▶ [Texto citado]:
──────────

La última estrategia del entramado de imagen al servicio del gobierno ha sido recurrir a la manipulación sin complejos por medio del CIS, perpetrador de preguntas capciosas para ir orientando al pueblo sobre las virtudes del pensamiento único. Se empieza predicando la eficacia del distanciamiento social y se acaba por creer que la libertad de expresión puede encerrarse en las dimensiones de una pantalla de plasma. Contra las noticias falsas el único tratamiento aceptable es el que pueda ofrecer una justicia ágil e independiente que excluya la necesidad de usar a la Guardia Civil como instrumento para minimizar el clima contrario a la gestión negligente del gobierno.

Quien controla la información, retiene el poder. No es casualidad que en todas las catástrofes que han asolado esta atribulada tierra desde el comienzo del siglo, el terrorismo islámico en 2004, la crisis económica en 2008 y ahora esta epidemia, en la escena política se haya librado siempre una pelea feroz por la confección de eso que los cursis llaman el relato, lo cual llanamente consiste en hacer electoralismo al tiempo que se entierran los cadáveres, los que dejará la recesión que se avecina y los de verdad.

El gobierno anuncia el espejismo de la desescalada, pero el término no existe en el diccionario. Ahora que se ha incrementado el consumo de contenidos audiovisuales en nuestros hogares conviene revisar “El ángel exterminador”, la alegoría de Buñuel sobre la sociedad burguesa de su época. En ella, los personajes no consiguen abandonar una mansión donde han sido invitados a cenar. Una fuerza irresistible les impide escapar más allá de sus muros y obligados a convivir indefinidamente, les invade la desesperanza, pierden la compostura, se encanallan, se envilecen, hasta acabar mimetizándose con los borregos que cierran la película persiguiendo mansamente el fantasma de la libertad.

──────────

▶ [Material proporcionado]:

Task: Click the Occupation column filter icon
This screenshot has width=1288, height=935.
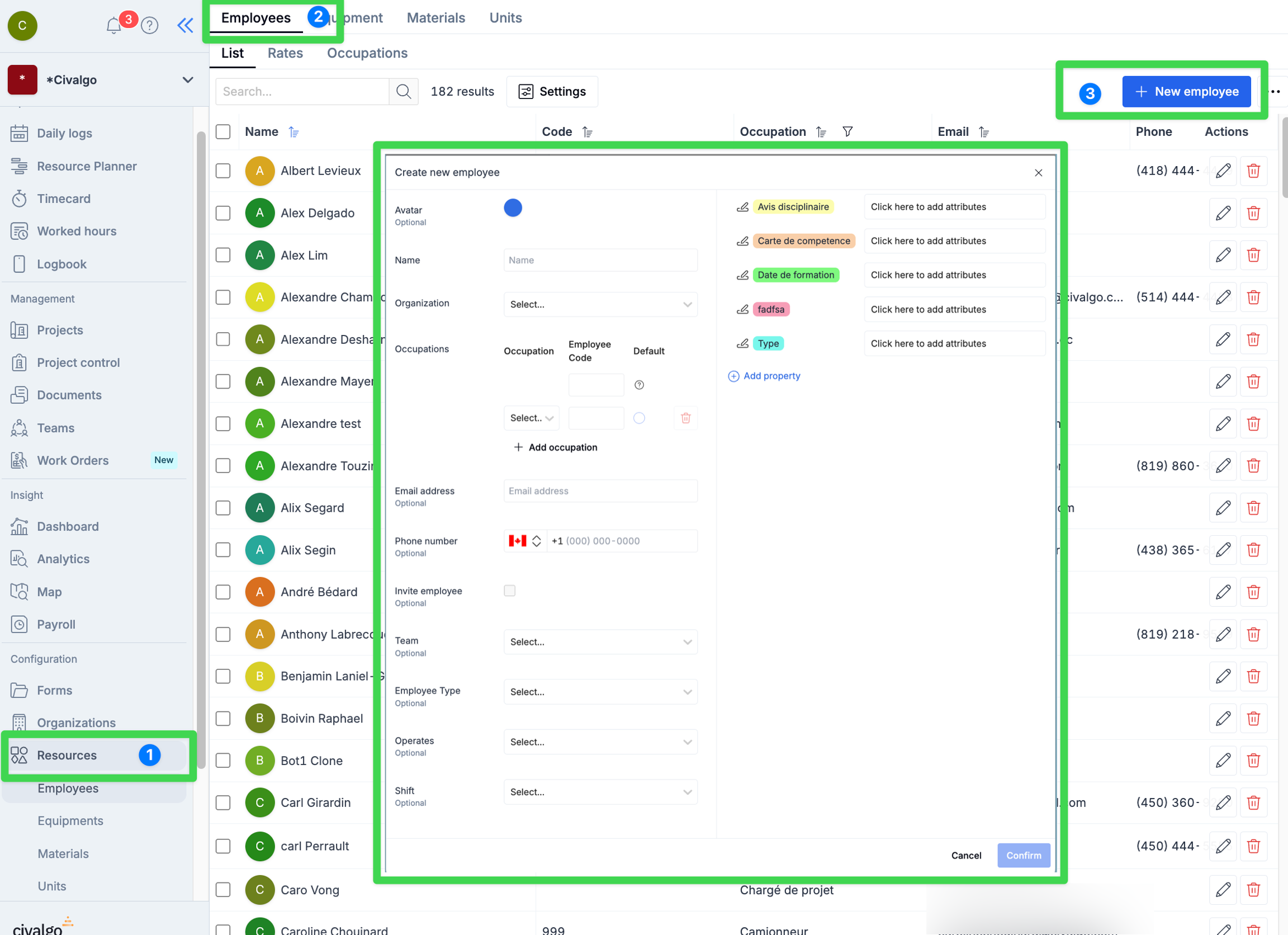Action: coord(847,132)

──────────

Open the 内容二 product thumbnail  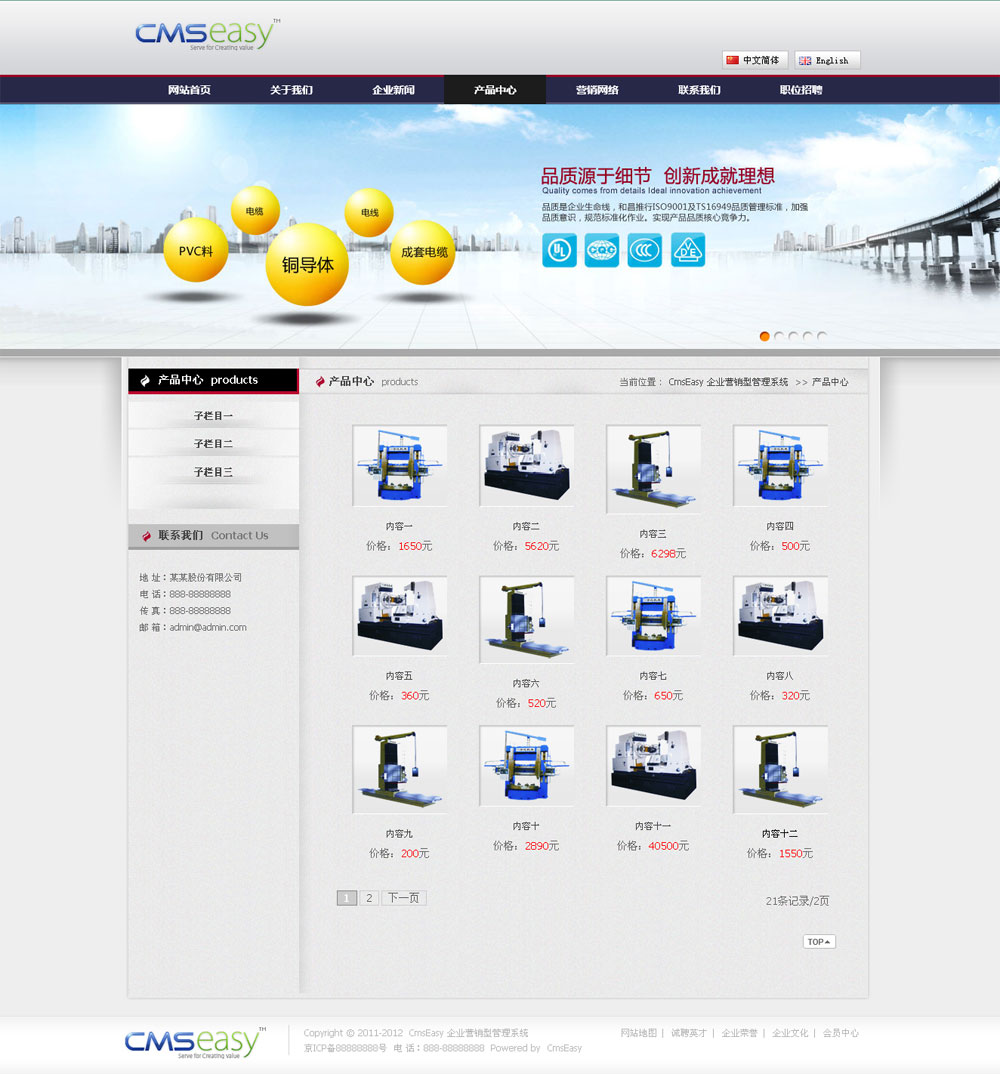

──────────

▶ [Problema breve 1]:
Responde según el texto citado:
(a) ¿Qué organismo se presenta como perpetrador de preguntas capciosas?
(b) ¿Qué tres catástrofes se enumeran desde el comienzo del siglo?
(c) ¿De quién es la alegoría "El ángel exterminador"?
▶ [Problema breve 2]: ¿Puedes copiar el fragmento del texto citado entre "Quien controla la" y "los de verdad.", ambos incluidos, renombrando "el relato" como "la narrativa"?

▶ [Resultado del ejercicio 1]:
(a) El CIS.
(b) El terrorismo islámico en 2004, la crisis económica en 2008 y ahora esta epidemia.
(c) De Buñuel.

▶ [Resultado del ejercicio 2]:
Quien controla la información, retiene el poder. No es casualidad que en todas las catástrofes que han asolado esta atribulada tierra desde el comienzo del siglo, el terrorismo islámico en 2004, la crisis económica en 2008 y ahora esta epidemia, en la escena política se haya librado siempre una pelea feroz por la confección de eso que los cursis llaman la narrativa, lo cual llanamente consiste en hacer electoralismo al tiempo que se entierran los cadáveres, los que dejará la recesión que se avecina y los de verdad.